> Текст для чтения:
────────────────────────────────────────

Несколько слов о поэзии философской. Это жанр благодатный. Если мысль свежа и остра — она может «вытянуть» стихотворение даже не вполне совершенное по форме. И всё же, всё же — на мой взгляд, чем яснее сформулирована мысль и чем отточеннее форма, в которой эта мысль подана, тем больше шансов у стихотворения проникнуть в умы и души.
Однако — тут большое НО.
Мысль может быть выражена и метафорически. И иногда блестяще. В этом преуспела, в частности, рок-поэзия: лучшие её образцы — это мысль плюс могучая метафорика. Или даже так: мысль, помноженная на метафорику.
Искусство это сложнейшее: иносказательность может подвести — размыть и не донести мысль. Читаешь (или слушаешь) — и думаешь: здорово сказано! А что сказано – непонятно…
Но если удалось, состоялось – тогда это бывает разяще, как выстрел.
Лично я не берусь. Не умею. А может, не хочу: не моё.
Хотя чужими стихами могу восхититься до восторга.

И ещё о жанрах, которые «не мои» или «не очень мои». И которые вообще, по моему убеждению, далеко не всем даются, в том числе и умелым лирикам.

Гражданственная поэзия
Начну опять-таки со своего архива. На сей раз это не письмо, а аннотация к книге стихов моего товарища — собрата по перу Виктора Домбровского. Точнее — часть этой аннотации.

Сколько бы ни велось споров о том, что есть истинная поэзия, сколько бы ни противопоставляли чистую лирику гражданской, ясно одно: российская поэзия немыслима без «гражданственной музы». Душа и совесть — понятия не просто близкие, это едва ли не синонимы.
Да, нынче не то, что встарь. Были времена героические, были востребованы певцы-трибуны... Но, может быть, в наш «деидеологизированный» век — век, когда освобожденность от идеологии плавно перетекает в опустошённость — не менее, а может быть, еще более необходимо слово, будоражащее сонный дух...
Эта книга — результат многолетнего творческого труда. Не просто труда — осмысления и постижения истин, по большей части невеселых. Поэт верен себе: его строки не выстроены, а выстраданы.

Конец цитаты.

Теперь немного о другом.
В своё время я была завсегдатаем редакции районной газеты – не официальным, штатным её сотрудником, а добровольным бесплатным помощником. Через мои руки проходила поэтическая почта. Из этого потока я выбирала то, что, на мой взгляд, можно было опубликовать на «Странице выходного дня» под рубрикой «Стихи наших читателей».

────────────────────────────────────────

> Фрагмент данных:
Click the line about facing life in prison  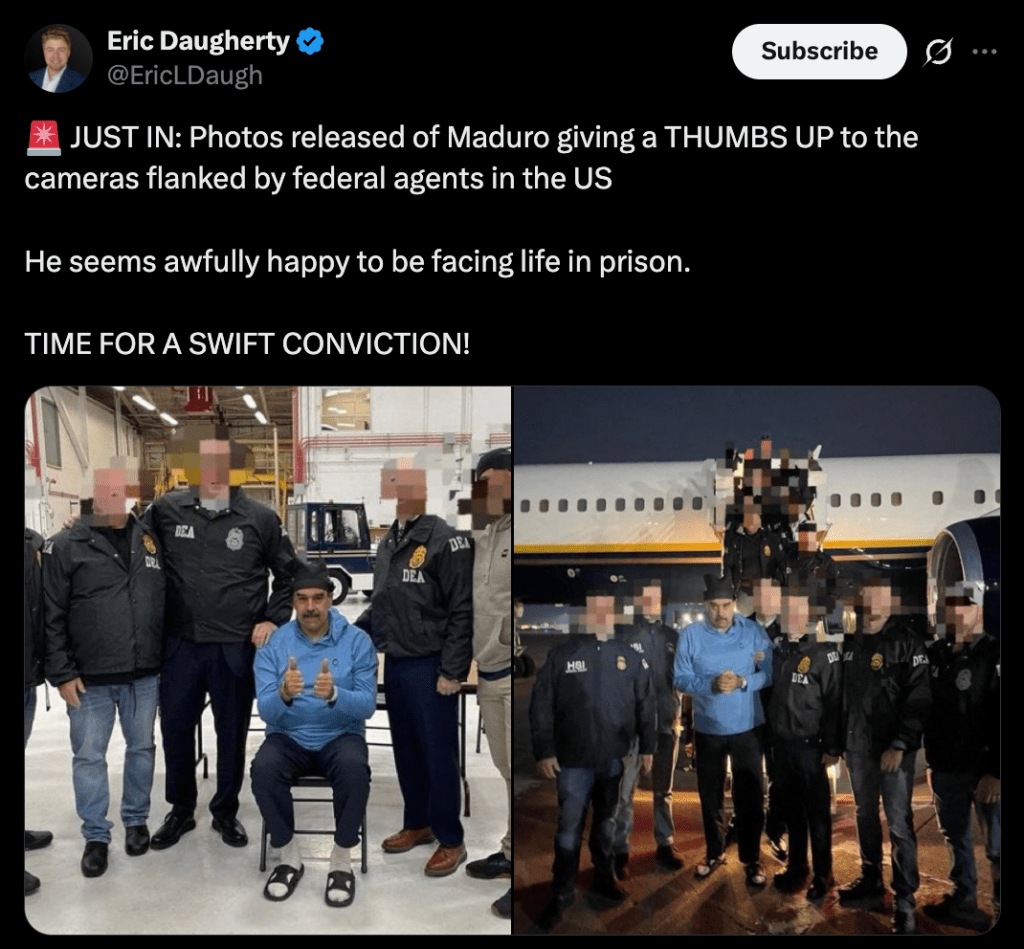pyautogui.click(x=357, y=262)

────────────────────────────────────────

> Условие задания: Укажите, под какой рубрикой в районной газете печатались стихи, отобранные из поэтической почты, согласно тексту для чтения.

> Решение задания: Под рубрикой «Стихи наших читателей» на «Странице выходного дня».